Take On Hate, powered by the National Network for Arab American Communities (NNAAC), a project of ACCESS, issued a statement that criticized the media’s coverage of the events.
“TAKE ON HATE is dismayed about the lack of media coverage of this incident, particularly one that is so shocking and disturbing,” the statement said. “The Twitter hashtag #MuslimLivesMatter has already gone viral, indicating that the public thinks it was tied to the victims’ religion.”
Muslim Advocates, a California-based civil rights organization, called on President Obama and Attorney General Holder to hold a press conference and publicly condemn the attacks in Chapel Hill.
The father of the female victims, Dr. Mohammad Abu-Salha, told the North Carolina News and Observer that he believed the shooting was based on their religion and culture. The three victims had several uncomfortable encounters with Hicks in the days leading up to their deaths.
“This was not a dispute over a parking space; this was a hate crime,” Abu-Salha said. “This man had picked on my daughter and her husband a couple of times before and he talked with them with his gun in his belt. And they were uncomfortable with him, but they did not know he would go this far.”
Abu-Salha said his daughter, who lived next door to Hicks, wore a Muslim head scarf and told her family a week ago that she had “a hateful neighbor.”
Furthermore, a recent posting on Hicks’ Facebook page could further indicate that the three victims’ religion and culture enticed him to commit murder.
Earlier this month, he posted a picture from United Atheists of America asking “why radical Christians and radical Muslims are so opposed to each others’ influence when they agree about so many ideological issues?”
Atheism appears to be a common theme on Hicks’ Facebook page, as it largely consists of images with text mocking religion. TV programs liked by Hicks included “The Atheist Experience,” while he describes himself as a fan of Thomas Paine’s “The Age of Reason” and Richard Dawkins’ “The God Delusion.”
In the Detroit metro region, the Arab and Muslim community grieved the loss of the three victims.
Students at the University of Michigan-Dearborn held a candlelight vigil at the University Center patio on Wednesday evening, led by the Student Government, Arab Student Union, the Muslim Student Association and Students for Islamic Awareness.
“These students resembled us by the life they carried out,” said Student Government President Sarah Elhelou. “It’s a true wake up call for many of us, because no matter where we are living in the U.S. we can be victims just like Yusor, Deah and Razan. Whether this was a hate crime or not, we need to be aware of what’s going on around us. Whatever the motive was for the killer, these students did not deserve it.”
Former State Representative Rashida Tlaib was also in attendance at the vigil and delivered an emotional speech. Tlaib has had a heavy involvement with the Take On Hate movement and urged students to join the fight.
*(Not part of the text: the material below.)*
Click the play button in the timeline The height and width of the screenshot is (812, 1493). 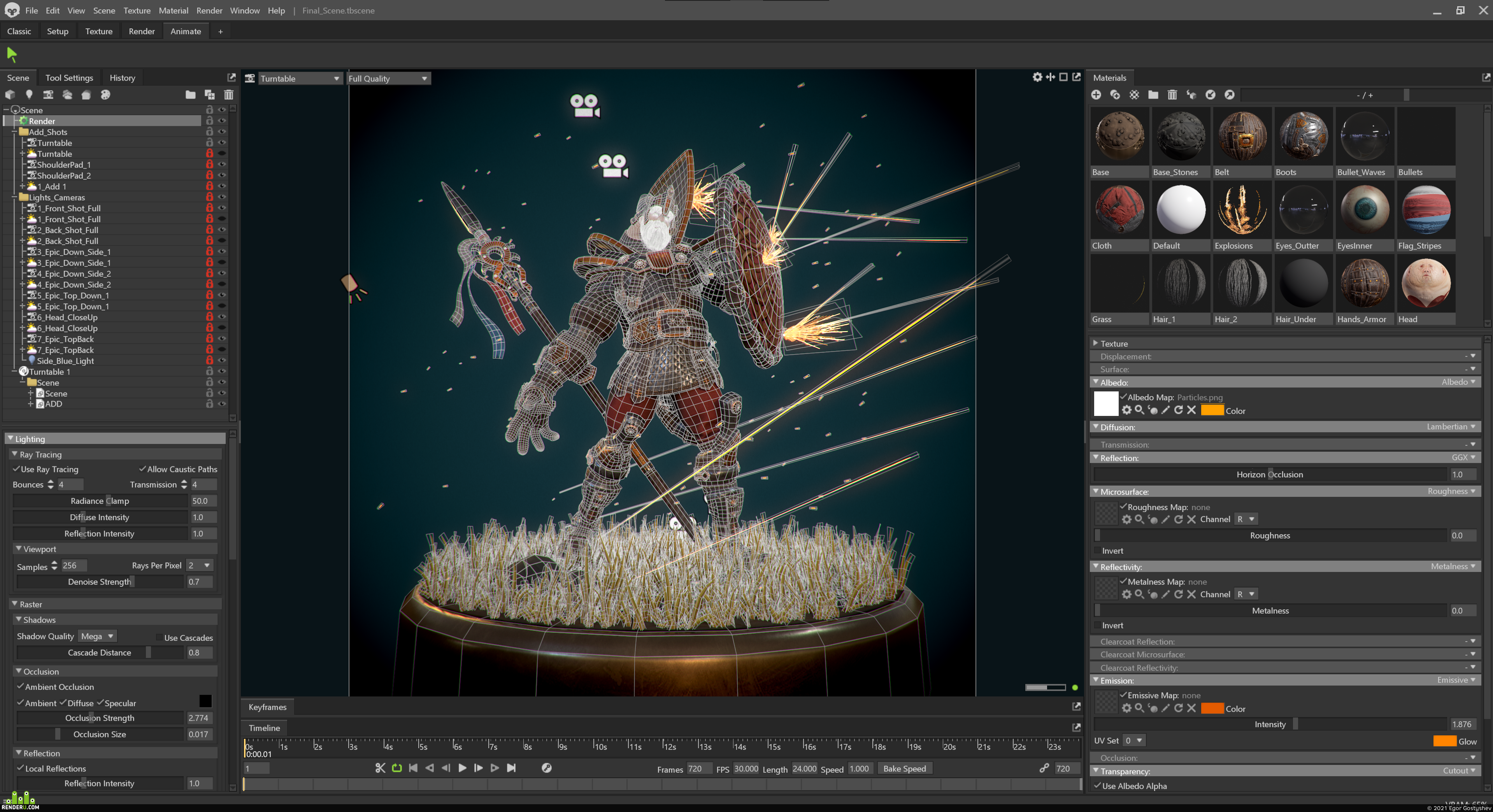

“These are kids that look just like you,” Tlaib told students. “We are some of the most compassionate people. We love feeding people, we love our culture, we make people laugh. In many ways this was terrorism and we need to be able to go out there and use our social media. This is the result of hate and hate results into violence. We need to be able to stand up together and this movement with Take on Hate is the way to do it.”
Students at Wayne State University also held a march for the victims on Thursday. A prayer at the Islamic Center of America is also scheduled for Friday at 12:30 p.m. In Dearborn Heights, the Islamic House of Wisdom is holding a Sunday breakfast in honor of the victims at 11:00 a.m.
Imam Mardini of the American Muslim Center in Dearborn told The Arab American News that his center will be holding a memorial service for the victims on Sunday, Feb. 15 at 5 p.m. that it will be open to the community.
“We as a Muslim community should stand together and refuse this state of aggression that is targeting our community in our great country of the United States,” Mardini said. “This is a tragedy for everyone in America. These acts are not part of our American values.”